Royal Caribbean Cruises (RCL.US) has experienced a "rebirth from the ashes" amidst the cruise industry crisis triggered by the COVID-19 pandemic. Its market value ranking has risen by a staggering 165 places, currently ranking 252nd among S&P 500 index companies, surpassing well-known companies such as Warner Bros. Discovery (WBD.US) and Delta Air Lines (DAL.US). Another major cruise line giant, Carnival Corporation (CCL.US), has risen by 151 places in the ranking, entering the 301st position among S&P 500 index constituents. Royal Caribbean Cruises has seen an astonishing increase of 145% this year, ranking second only to NVIDIA and Meta in terms of year-to-date gains among S&P 500 index constituents.

Cruise lines have seen the largest increase in the S&P 500 index - Royal Caribbean and Carnival rebounded from low stock prices

The market value rankings of travel and entertainment companies in the S&P 500 index, such as Expedia Group (EXPE.US), Live Nation Entertainment (LYV.US), and Hilton Hotels (HLT.US), have all risen by 40 places. This is mainly due to the continued strong demand for consumer projects in the service sector, such as dining services and leisure travel, which have been booming in the United States this year. The robust recovery of the service industry is also a crucial factor supporting US GDP.

A "forgotten" year: renewable energy

Enphase Energy (ENPH.US), whose market value once exceeded $36 billion at the beginning of this year, has seen its total market value shrink by nearly half, dropping 141 places to 352nd place. This is mainly due to the high interest rates brought about by the Federal Reserve's aggressive rate hike cycle since 2022, which has reduced the expenditure on capital-intensive solar projects.And concerns about the oversupply in the entire renewable energy supply chain and the expansion of tariff barriers. SolarEdge Technologies (SEDG.US), the global leader in the renewable energy industry based in Israel, has fallen by about 67% since the beginning of this year, with a current market value of only $5.5 billion, and has therefore been completely removed from the index.

In addition to renewable energy companies, the total market value of companies that were once favored by Wall Street, such as Moderna Inc (MRNA.US), Dollar General Corp (DG.US), Albemarle Corp (ALB.US), AES Corp (AES.US), and FMC Corp (FMC.US), has dropped by at least 95 places this year, totaling a decrease of about $90 billion.

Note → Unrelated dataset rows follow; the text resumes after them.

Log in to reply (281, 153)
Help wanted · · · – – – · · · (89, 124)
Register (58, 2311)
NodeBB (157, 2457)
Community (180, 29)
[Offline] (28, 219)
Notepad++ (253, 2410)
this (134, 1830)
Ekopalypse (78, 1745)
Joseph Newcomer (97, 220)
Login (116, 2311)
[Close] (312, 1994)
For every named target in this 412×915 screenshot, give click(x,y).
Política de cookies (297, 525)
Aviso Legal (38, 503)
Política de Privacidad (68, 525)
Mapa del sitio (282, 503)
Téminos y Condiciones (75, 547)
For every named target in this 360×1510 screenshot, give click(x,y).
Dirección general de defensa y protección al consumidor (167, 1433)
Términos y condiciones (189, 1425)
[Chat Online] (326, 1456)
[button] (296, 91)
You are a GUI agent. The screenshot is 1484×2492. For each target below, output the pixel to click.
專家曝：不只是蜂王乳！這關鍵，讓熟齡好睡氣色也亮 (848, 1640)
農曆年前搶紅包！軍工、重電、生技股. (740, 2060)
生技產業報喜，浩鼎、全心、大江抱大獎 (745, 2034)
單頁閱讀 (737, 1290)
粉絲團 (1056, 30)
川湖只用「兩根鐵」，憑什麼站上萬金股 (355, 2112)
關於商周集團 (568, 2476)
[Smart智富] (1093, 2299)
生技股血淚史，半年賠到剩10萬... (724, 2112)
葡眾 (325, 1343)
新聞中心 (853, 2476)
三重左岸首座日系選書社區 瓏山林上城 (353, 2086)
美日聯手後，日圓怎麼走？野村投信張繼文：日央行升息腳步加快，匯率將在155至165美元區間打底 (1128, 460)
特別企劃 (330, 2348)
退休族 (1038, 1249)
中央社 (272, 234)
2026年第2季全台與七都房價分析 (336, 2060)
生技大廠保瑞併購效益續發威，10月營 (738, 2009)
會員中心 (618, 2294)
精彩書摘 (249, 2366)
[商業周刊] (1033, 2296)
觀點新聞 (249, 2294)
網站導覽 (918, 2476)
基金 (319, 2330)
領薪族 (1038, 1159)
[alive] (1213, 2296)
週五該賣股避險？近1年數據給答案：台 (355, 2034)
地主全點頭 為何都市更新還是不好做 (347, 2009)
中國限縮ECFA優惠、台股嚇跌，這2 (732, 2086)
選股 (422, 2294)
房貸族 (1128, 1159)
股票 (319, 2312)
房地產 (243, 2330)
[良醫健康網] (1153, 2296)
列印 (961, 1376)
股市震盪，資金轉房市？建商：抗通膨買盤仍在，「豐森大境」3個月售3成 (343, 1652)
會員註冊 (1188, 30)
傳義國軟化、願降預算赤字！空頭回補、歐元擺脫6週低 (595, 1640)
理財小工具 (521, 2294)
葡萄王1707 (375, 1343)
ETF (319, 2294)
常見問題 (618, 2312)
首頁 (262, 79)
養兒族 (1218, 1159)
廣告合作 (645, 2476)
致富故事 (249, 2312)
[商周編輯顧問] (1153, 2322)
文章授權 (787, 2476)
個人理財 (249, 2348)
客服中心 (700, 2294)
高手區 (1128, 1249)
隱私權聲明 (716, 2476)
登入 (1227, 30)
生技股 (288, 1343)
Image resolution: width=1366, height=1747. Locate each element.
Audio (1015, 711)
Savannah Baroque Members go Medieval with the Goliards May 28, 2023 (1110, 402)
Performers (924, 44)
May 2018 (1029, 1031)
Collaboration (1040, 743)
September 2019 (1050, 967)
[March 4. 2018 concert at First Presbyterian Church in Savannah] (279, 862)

Furthermore, overall, the majority of companies in the S&P 500 index have experienced minimal changes in their rankings, with less than 20 places of variation for nearly half of the companies. From an overall perspective, there are more companies whose rankings have dropped than those whose rankings have risen, with 10 companies having almost no change in their rankings.

The rankings of nearly half of the companies in the S&P 500 index have changed by less than 20 places - there are more companies whose rankings have dropped than those that have risen, and 10 companies have had no change in their rankings.

The "youngest" companies in the S&P 500 index

Since joining the index in March of this year, the stock price of Fair Isaac Corp (FICO.US), the company behind FICO credit scores, has risen by over 60%. It is currently ranked 272nd in the index. Assuming the company was included in the index from January 1st, its ranking would rise by nearly 117 places. Although Blackstone Group (BX.US) joined the index after the September rebalancing, it is currently only in the top 50, making it the highest-ranked newly added component company in terms of market value.

Companies "leaving" the S&P 500 index this year

Among the companies in the S&P 500 index, 15 stocks have been replaced, including Silicon Valley Bank, Signature Bank, and First Republic Bank, which were declared bankrupt during the US banking crisis in March and delisted after the banking crisis. The 11 companies that were removed from the S&P 500 index and are still trading have seen a cumulative decrease in market value of $33 billion, with SolarEdge Technologies Inc., Advanced Auto Parts Inc (AAP.US), and DISH Network Corp (DISH.US) accounting for about two-thirds of the total market value decrease.